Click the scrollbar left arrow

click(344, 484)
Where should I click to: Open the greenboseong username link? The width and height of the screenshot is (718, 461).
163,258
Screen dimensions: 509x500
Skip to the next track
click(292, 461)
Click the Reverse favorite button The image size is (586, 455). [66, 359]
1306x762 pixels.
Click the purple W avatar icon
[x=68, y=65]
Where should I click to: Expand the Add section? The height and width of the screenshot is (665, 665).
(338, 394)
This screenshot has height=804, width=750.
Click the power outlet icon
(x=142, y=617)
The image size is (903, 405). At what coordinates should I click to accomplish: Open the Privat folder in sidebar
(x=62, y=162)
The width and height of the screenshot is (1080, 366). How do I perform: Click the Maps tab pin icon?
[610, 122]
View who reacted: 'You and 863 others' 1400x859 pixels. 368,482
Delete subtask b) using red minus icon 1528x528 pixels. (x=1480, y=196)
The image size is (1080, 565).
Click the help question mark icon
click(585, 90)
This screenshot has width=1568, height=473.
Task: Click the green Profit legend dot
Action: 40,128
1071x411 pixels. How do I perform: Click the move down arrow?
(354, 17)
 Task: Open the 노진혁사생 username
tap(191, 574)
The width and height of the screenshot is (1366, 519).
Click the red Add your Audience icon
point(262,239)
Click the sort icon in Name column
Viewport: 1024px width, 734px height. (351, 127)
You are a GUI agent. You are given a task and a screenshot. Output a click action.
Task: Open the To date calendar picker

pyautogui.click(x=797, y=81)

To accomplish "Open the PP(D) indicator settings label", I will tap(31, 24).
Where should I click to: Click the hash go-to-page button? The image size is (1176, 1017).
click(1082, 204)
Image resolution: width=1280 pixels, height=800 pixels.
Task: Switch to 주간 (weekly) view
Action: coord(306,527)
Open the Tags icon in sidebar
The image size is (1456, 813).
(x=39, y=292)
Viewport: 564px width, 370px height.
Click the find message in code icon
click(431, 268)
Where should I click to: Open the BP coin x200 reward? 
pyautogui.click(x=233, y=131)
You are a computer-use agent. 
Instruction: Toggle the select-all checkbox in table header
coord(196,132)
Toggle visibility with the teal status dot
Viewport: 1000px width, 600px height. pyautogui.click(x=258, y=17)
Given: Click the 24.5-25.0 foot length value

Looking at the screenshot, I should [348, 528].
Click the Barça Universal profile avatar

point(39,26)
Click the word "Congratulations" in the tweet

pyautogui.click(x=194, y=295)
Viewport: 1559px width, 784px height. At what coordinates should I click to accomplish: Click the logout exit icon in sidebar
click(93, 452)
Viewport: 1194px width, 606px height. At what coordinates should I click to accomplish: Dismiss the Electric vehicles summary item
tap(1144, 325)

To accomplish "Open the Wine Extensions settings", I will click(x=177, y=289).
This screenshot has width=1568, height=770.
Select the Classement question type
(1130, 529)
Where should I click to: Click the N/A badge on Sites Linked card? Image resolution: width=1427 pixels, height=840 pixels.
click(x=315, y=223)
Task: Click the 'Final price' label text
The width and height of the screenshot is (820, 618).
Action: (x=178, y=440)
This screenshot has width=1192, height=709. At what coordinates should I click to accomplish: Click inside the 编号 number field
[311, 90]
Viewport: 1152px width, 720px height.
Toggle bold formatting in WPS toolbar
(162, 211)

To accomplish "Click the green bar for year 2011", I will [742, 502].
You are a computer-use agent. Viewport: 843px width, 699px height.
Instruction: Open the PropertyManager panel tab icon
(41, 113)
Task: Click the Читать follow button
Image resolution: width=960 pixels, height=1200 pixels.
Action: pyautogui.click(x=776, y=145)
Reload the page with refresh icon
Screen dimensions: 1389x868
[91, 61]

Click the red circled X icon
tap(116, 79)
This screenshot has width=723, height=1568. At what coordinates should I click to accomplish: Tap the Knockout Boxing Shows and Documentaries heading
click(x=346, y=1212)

++++++

- Work to be completed
What you return should be the lines from the start of the data through the line with "View who reacted: 'You", quoted exactly and nothing more.

- Response box
Click the scrollbar left arrow

click(344, 484)
Where should I click to: Open the greenboseong username link? The width and height of the screenshot is (718, 461).
163,258
Screen dimensions: 509x500
Skip to the next track
click(292, 461)
Click the Reverse favorite button The image size is (586, 455). [66, 359]
1306x762 pixels.
Click the purple W avatar icon
[x=68, y=65]
Where should I click to: Expand the Add section? The height and width of the screenshot is (665, 665).
(338, 394)
This screenshot has height=804, width=750.
Click the power outlet icon
(x=142, y=617)
The image size is (903, 405). At what coordinates should I click to accomplish: Open the Privat folder in sidebar
(x=62, y=162)
The width and height of the screenshot is (1080, 366). How do I perform: Click the Maps tab pin icon?
[610, 122]
View who reacted: 'You and 863 others' 1400x859 pixels. 368,482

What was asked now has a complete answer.